Stated exercise:
Rewrite all of the items below, switching every "Image resolution" to "Screen size" and changing nothing else. Leave the pictures out of your answer.

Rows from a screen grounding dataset
====
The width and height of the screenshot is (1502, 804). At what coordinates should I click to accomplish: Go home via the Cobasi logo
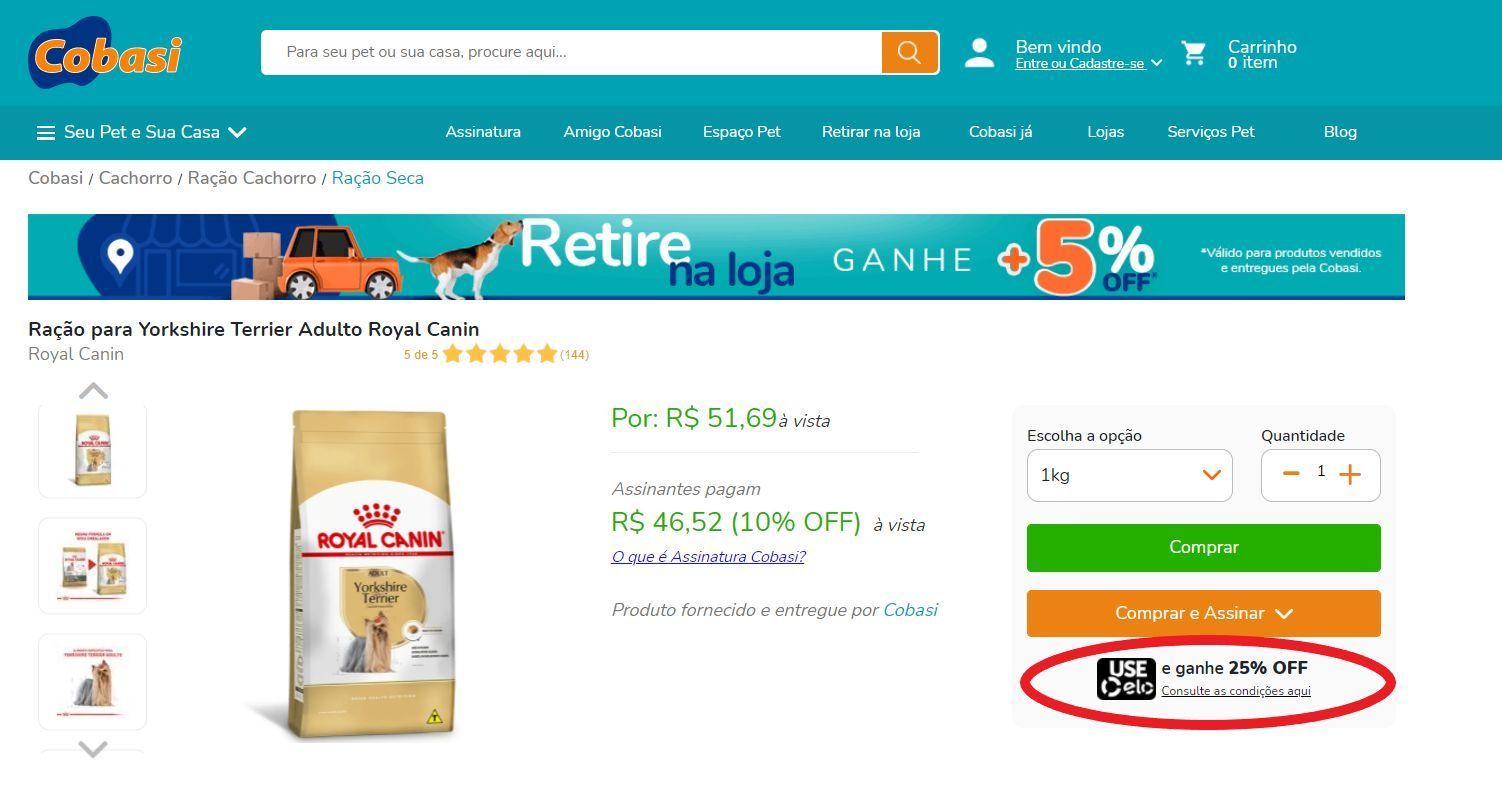click(106, 52)
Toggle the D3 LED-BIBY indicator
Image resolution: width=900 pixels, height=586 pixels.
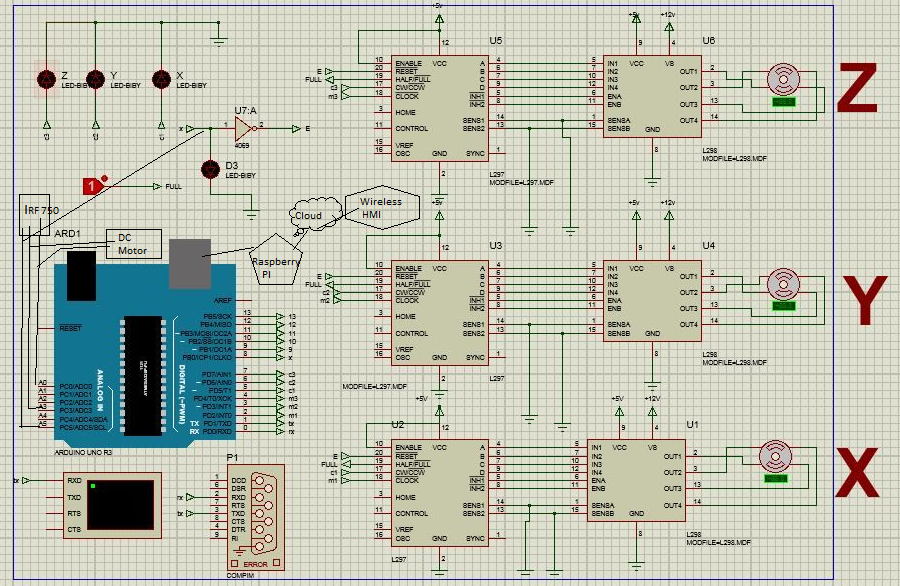click(x=210, y=170)
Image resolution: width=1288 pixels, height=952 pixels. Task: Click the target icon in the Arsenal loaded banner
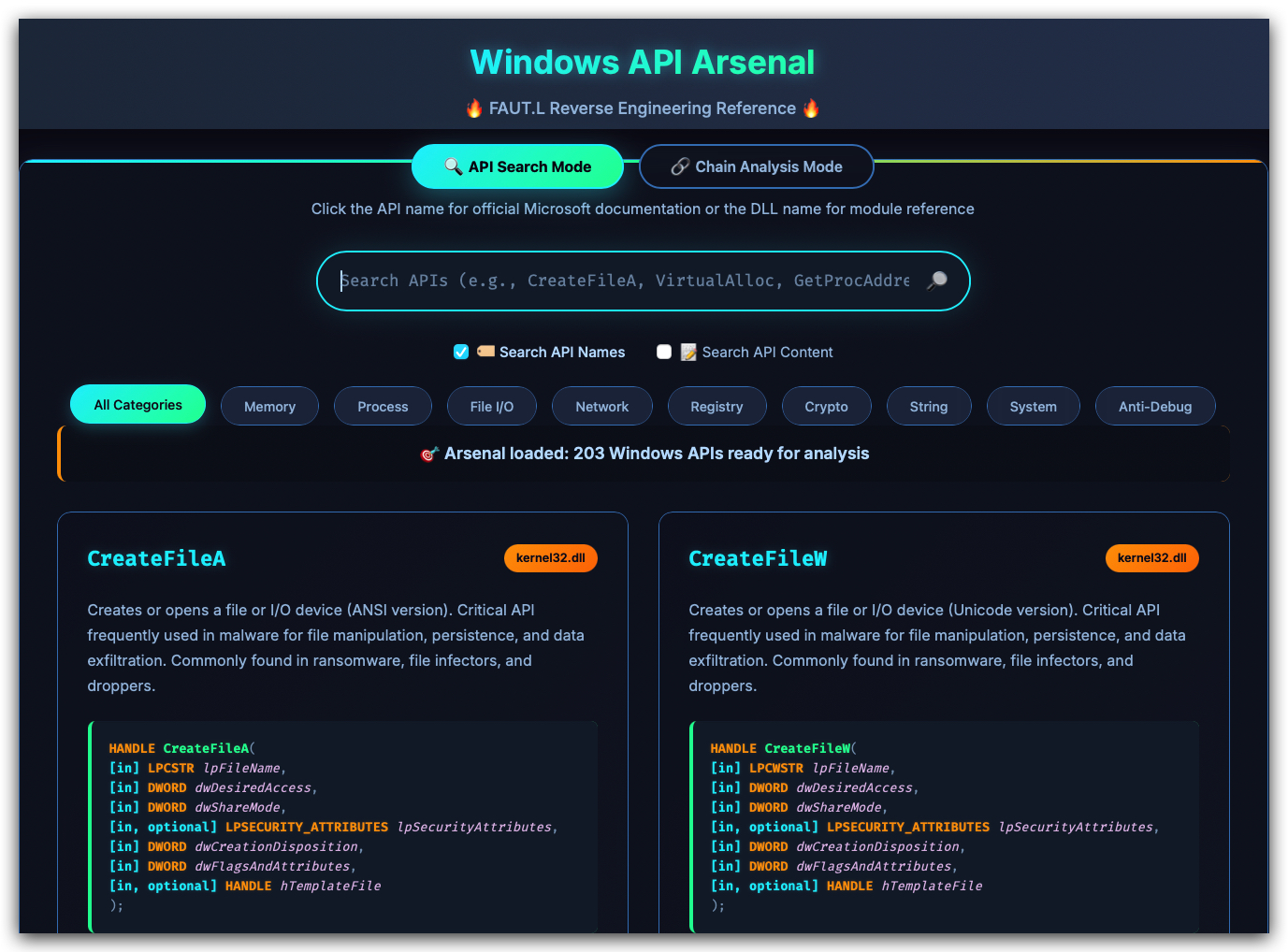click(429, 454)
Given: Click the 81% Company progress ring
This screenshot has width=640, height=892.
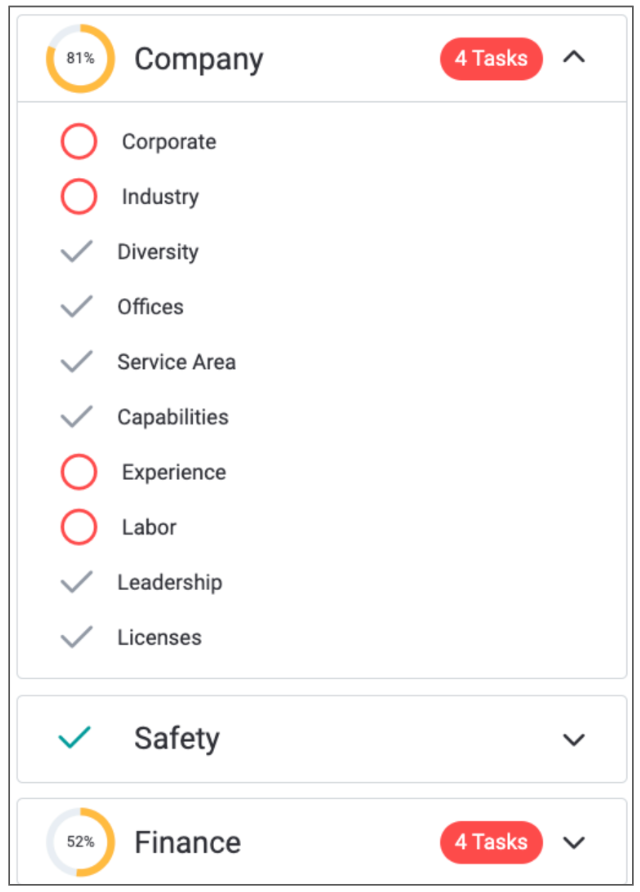Looking at the screenshot, I should [x=80, y=59].
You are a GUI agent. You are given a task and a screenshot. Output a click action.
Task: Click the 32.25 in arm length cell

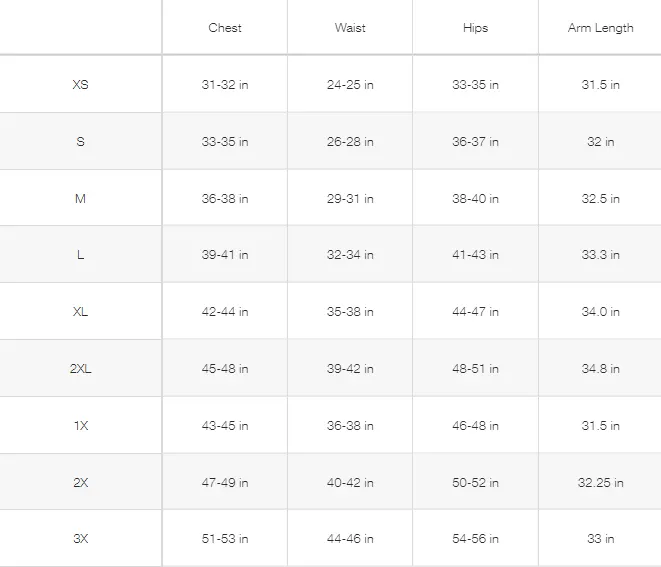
====
Problem solution:
The width and height of the screenshot is (1502, 804). At what coordinates should I click to accomplish: Go home via the Cobasi logo
click(106, 52)
Toggle the D3 LED-BIBY indicator
Screen size: width=900 pixels, height=586 pixels.
click(x=210, y=170)
Screen size: width=1288 pixels, height=952 pixels. Task: Click the target icon in the Arsenal loaded banner
click(429, 454)
Given: Click the 81% Company progress ring
This screenshot has width=640, height=892.
Looking at the screenshot, I should [x=80, y=59].
You are a GUI agent. You are given a task and a screenshot. Output a click action.
Task: Click the 32.25 in arm length cell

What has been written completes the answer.